Aşağıdaki 31 Mart seçimleri üzerine metinde "31 Mart seçim sonuçları, AKP’ye" sözcüklerinin geçtiği yerde başlayıp "6.5 oranında azaldı." ile kapanan bölümü hiçbir şeyini değiştirmeden yazın.

══ Seçilmiş Alıntı ══

31 Mart seçim
sonuçları yepyeni bir siyasi harita ortaya çıkarmıştır
AKP iktidarı bu son seçimde tarihinin en büyük yenilgisini
yaşadı. Sadece İstanbul, Ankara ve İzmir gibi mega şehirleri kaybetmekle
kalmadı, aynı zamanda muhafazakar sağın kalesi sayılan kentleri de muhalefete
kaptırdı. AKP’nin 2019 yerel seçimlerinde aldığı %44 oy oranı bu seçimde
dramatik bir düşüşle %35’e geriledi. CHP ise 2019 yerel seçimlerinde aldığı %
30’luk oy oranını % 37’ye çıkartarak yıllar sonra ilk kez birinci parti haline
geldi.
31 Mart seçim
sonuçları uzun bir birikimin sonucudur
AKP’nin oylarındaki gerilemenin 2019 seçimlerinde başladığını
söylemek mümkün. 2019 yılında yapılan seçimlerde CHP İstanbul, Ankara ve
Antalya, Adana ve Mersin gibi büyükşehirleri AKP den alarak iktidar partisinin
yenilmezlik algısını kırdı. 14-24 Mayıs 2023’te yapılan parlamento ve cumhurbaşkanlığı
seçimlerinde ise CHP öncülüğünde kurulan Altılı Masa, iktidar değişimi yönünde
önemli bir beklenti yarattı. Ancak hem muhalefetin dağınıklığı hem de iktidarın
“bölünme” ve “beka” gibi argümanlara dayalı korku siyaseti bir iktidar değişikliğini
öteledi.
31 Mart seçim sonuçları, AKP’ye oy veren büyük bir kitlenin
iktidara karşı biriktirdiği tepkiyi bu seçime ertelediğini gösteriyor. 31 Mart
seçimlerine katılım oranı 2019 seçimlerine göre yüzde 6.5 oranında azaldı.
Geçen yerel seçimlerde 20 milyondan fazla oy alan AKP’nin bu seçimde oyları 16
milyona geriledi. Bu seçimde oy kullanmayan toplam seçmen sayısı 13 milyonu
aştı.
Yılardır AKP’ye oy veren kitlenin önemli bir kısmı sandığa
gitmeyerek, geri kalanın bir kısmı ise Yeniden Refah Partisi’ne oy kullanarak
tepkisini ortaya koydu. AKP’ye oy veren bir kesim de bu seçimde CHP’ye yöneldi.

═══
══ Veri Bölümü ══

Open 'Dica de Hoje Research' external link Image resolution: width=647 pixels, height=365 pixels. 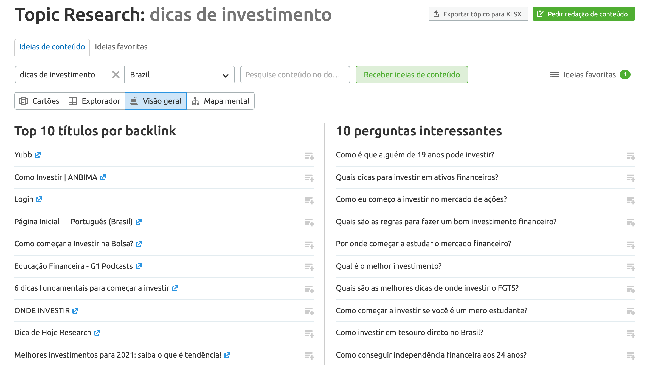(97, 333)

═══

Alıştırma Yanıtı.
31 Mart seçim sonuçları, AKP’ye oy veren büyük bir kitlenin
iktidara karşı biriktirdiği tepkiyi bu seçime ertelediğini gösteriyor. 31 Mart
seçimlerine katılım oranı 2019 seçimlerine göre yüzde 6.5 oranında azaldı.